EXCERPTED RECORDS:
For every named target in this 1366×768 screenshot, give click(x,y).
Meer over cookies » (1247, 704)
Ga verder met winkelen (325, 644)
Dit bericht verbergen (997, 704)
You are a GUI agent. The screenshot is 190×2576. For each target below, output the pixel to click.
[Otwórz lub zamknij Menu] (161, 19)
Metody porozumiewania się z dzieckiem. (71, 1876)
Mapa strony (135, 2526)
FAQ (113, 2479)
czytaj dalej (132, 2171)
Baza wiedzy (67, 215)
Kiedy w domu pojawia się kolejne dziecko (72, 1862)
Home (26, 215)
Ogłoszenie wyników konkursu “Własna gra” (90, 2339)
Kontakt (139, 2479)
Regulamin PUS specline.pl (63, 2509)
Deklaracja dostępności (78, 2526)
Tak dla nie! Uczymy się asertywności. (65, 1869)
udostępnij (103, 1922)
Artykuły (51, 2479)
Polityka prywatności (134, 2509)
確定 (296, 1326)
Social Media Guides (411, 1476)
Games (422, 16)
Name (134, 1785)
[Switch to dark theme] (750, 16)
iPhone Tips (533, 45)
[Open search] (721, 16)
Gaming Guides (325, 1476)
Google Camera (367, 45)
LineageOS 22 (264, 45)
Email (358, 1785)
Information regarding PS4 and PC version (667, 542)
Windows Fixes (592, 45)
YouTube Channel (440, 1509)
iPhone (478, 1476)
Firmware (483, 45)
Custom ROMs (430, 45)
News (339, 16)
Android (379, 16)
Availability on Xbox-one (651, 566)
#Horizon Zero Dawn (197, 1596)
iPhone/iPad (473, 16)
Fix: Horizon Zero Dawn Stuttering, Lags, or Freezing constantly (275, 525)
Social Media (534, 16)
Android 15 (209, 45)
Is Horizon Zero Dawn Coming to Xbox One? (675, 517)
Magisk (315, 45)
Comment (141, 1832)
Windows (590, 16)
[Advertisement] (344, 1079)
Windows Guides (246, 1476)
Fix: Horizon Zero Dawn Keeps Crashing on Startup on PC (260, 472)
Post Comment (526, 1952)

AIM OF THE EXERCISE: Return the entries above exactly as they were written.

RESPONSE:
For every named target in this 1366×768 screenshot, give click(x,y).
Meer over cookies » (1247, 704)
Ga verder met winkelen (325, 644)
Dit bericht verbergen (997, 704)
You are a GUI agent. The screenshot is 190×2576. For each target below, output the pixel to click.
[Otwórz lub zamknij Menu] (161, 19)
Metody porozumiewania się z dzieckiem. (71, 1876)
Mapa strony (135, 2526)
FAQ (113, 2479)
czytaj dalej (132, 2171)
Baza wiedzy (67, 215)
Kiedy w domu pojawia się kolejne dziecko (72, 1862)
Home (26, 215)
Ogłoszenie wyników konkursu “Własna gra” (90, 2339)
Kontakt (139, 2479)
Regulamin PUS specline.pl (63, 2509)
Deklaracja dostępności (78, 2526)
Tak dla nie! Uczymy się asertywności. (65, 1869)
udostępnij (103, 1922)
Artykuły (51, 2479)
Polityka prywatności (134, 2509)
確定 (296, 1326)
Social Media Guides (411, 1476)
Games (422, 16)
Name (134, 1785)
[Switch to dark theme] (750, 16)
iPhone Tips (533, 45)
[Open search] (721, 16)
Gaming Guides (325, 1476)
Google Camera (367, 45)
LineageOS 22 (264, 45)
Email (358, 1785)
Information regarding PS4 and PC version (667, 542)
Windows Fixes (592, 45)
YouTube Channel (440, 1509)
iPhone (478, 1476)
Firmware (483, 45)
Custom ROMs (430, 45)
News (339, 16)
Android (379, 16)
Availability on Xbox-one (651, 566)
#Horizon Zero Dawn (197, 1596)
iPhone/iPad (473, 16)
Fix: Horizon Zero Dawn Stuttering, Lags, or Freezing constantly (275, 525)
Social Media (534, 16)
Android 15 (209, 45)
Is Horizon Zero Dawn Coming to Xbox One? (675, 517)
Magisk (315, 45)
Comment (141, 1832)
Windows (590, 16)
[Advertisement] (344, 1079)
Windows Guides (246, 1476)
Fix: Horizon Zero Dawn Keeps Crashing on Startup on PC (260, 472)
Post Comment (526, 1952)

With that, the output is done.